■ Task instructions
a: Copy the stretch of the transcript from "There are areas" through "call me Bill.".
b: Answer these questions using the transcript:
(i) According to the transcript, what does harnessing ally and partner advantages mean, in part?
(ii) Where was Jake Sullivan last week?
(iii) What crisis has Bill been responding to?

■ Source document
━━━━━━━━━━━━━━━━

We need to change how government deals with that industrial base in order to reduce the barriers to, you know, players that are not the traditional players, contributing in a meaningful way. And we need to figure out how to harness our ally and partner advantages, which means both working with them to lower barriers for us to sell to them, and probably the flipside, right? That there’s going to be areas where we’re going to integrate more actively with them.
All three of those have hard issues associated with them. But I think only if we get at that can we—can we really move the needle here. You know, Jake Sullivan has been giving some really interesting speeches lately, right? He was at Brookings last week. Back in the fall, he was at Georgetown. And you hear when he’s out there giving talks this really clear line to mobilizing these different elements of national power and pulling them together.
There are areas where we are not going to be comfortable with reliance, internationally and certainly with potentially unfriendly nations. And there’s areas where we are going to very consciously going to make decisions that we’ve got to be a major step ahead. And in both of those cases, it’s going to require a level of activism that historically is challenging. Bill has been doing this in response to the urgent crisis in Ukraine. And I think it’s tremendous progress. But we got to—we got to do it for the longer-term challenge as well.
LONG: Dr. LaPlante—or, Undersecretary LaPlante—
LAPLANTE: Yeah, Bill. (Laughter.)
LONG: I prefer that, call me Bill.
MORIN: We’ll call you Bill.
LAPLANTE: Just not late for dinner, you know the drill.

━━━━━━━━━━━━━━━━

■ Listed records
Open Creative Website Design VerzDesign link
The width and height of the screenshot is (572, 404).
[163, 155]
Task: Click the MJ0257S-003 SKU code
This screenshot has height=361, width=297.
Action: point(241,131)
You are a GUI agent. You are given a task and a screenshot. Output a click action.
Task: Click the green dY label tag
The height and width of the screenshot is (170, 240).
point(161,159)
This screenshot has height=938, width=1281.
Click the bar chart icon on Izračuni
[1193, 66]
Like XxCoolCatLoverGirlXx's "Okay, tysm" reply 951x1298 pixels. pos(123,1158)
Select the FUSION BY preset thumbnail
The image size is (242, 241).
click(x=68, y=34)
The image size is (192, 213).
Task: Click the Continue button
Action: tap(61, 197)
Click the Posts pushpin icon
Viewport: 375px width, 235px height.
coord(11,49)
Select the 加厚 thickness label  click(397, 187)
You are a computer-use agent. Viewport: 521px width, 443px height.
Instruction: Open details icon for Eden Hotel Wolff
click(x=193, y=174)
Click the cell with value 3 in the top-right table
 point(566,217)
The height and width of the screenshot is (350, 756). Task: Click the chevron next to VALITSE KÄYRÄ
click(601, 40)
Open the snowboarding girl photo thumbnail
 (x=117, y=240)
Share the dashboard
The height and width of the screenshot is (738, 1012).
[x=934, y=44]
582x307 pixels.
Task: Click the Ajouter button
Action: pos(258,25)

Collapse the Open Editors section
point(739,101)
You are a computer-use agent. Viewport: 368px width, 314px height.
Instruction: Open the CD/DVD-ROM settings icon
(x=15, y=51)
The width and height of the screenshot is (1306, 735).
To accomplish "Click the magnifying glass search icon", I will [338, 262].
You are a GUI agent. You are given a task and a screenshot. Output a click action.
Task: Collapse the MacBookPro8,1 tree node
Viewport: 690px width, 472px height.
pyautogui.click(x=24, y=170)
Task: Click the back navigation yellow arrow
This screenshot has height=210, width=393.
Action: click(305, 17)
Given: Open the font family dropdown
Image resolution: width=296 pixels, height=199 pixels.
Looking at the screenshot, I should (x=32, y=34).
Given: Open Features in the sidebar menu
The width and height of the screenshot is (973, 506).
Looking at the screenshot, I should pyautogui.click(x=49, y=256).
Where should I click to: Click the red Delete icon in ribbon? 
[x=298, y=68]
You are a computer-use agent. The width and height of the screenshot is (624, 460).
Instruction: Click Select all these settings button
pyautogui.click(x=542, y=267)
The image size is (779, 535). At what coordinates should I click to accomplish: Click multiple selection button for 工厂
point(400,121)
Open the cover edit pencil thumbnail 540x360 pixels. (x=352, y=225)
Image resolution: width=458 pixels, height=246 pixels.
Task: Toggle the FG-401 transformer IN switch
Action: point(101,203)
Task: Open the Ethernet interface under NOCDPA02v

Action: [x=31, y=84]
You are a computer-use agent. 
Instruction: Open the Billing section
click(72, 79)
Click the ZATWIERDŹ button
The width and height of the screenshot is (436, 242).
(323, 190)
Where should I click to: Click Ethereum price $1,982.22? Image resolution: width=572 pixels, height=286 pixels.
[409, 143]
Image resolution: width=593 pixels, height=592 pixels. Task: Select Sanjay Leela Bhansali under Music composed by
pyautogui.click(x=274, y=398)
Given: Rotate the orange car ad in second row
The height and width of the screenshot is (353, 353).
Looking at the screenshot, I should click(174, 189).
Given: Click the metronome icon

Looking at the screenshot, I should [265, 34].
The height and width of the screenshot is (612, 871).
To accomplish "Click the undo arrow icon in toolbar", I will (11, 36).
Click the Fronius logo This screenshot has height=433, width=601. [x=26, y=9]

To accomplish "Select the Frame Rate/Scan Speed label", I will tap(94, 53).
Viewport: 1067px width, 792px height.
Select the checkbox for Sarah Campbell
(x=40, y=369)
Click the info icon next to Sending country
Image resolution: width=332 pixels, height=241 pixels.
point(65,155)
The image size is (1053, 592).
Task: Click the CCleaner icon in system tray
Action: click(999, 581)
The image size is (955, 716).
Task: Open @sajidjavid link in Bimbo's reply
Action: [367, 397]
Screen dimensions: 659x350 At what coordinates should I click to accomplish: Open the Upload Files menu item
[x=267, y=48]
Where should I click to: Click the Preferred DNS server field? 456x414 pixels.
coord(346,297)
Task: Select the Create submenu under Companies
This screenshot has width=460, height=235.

━━━━━━━━━━━━━━━━

■ Your written answers
a:
There are areas where we are not going to be comfortable with reliance, internationally and certainly with potentially unfriendly nations. And there’s areas where we are going to very consciously going to make decisions that we’ve got to be a major step ahead. And in both of those cases, it’s going to require a level of activism that historically is challenging. Bill has been doing this in response to the urgent crisis in Ukraine. And I think it’s tremendous progress. But we got to—we got to do it for the longer-term challenge as well.
LONG: Dr. LaPlante—or, Undersecretary LaPlante—
LAPLANTE: Yeah, Bill. (Laughter.)
LONG: I prefer that, call me Bill.

b:
(i) Working with allies and partners to lower barriers for us to sell to them.
(ii) At Brookings.
(iii) The urgent crisis in Ukraine.